Mount Osceola Trail Crags
Description
[Edit]There's actually a lot of rock off of the Osceola Trail a 1/4 to 1/2 mile up it. It can be seen from the trail parking lot or the road. Another difficult to find area as you ascend the slope. The first rock you might encounter is the free standing pillar. It's about a 40ft of face and the sides are boulder problems 20ft high (5.5) to reach below it's top. Another first free soloed climb of the boulder problems. Later on I climbed the face with a rope and my friend named Michael. I Don't remember the gear placements. It was hard severe sustained climbing on the pillar central west side up a corner crack. The crags are granite. Higher up beyond the pillar and west of it is much bigger wall. There's many ways up this wall and other crags. There are tree gullies to 4th class up on the left side until steep walls with shallow ceilings are reached.
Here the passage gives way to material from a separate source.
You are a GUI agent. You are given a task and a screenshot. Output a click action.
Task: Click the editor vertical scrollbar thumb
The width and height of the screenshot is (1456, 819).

There's great amount of unexplored climbs and difficulty to many of the ascents will happen because the crags are very steep. Most are probably 60 to 80 ft high on the central pillar section and east side. The west side is a little lower angled and much wider and 100+ foot wall. The forest below the crags is heavily moss covered boulders and there are many body size holes and soft covered surfaces that will cause a cave in by body weight. Someone used beer cans on small pine tree tops to mark their way up to the pillar. I brought the cans home. Tripoli Road is closed in November after it snows and opens in May.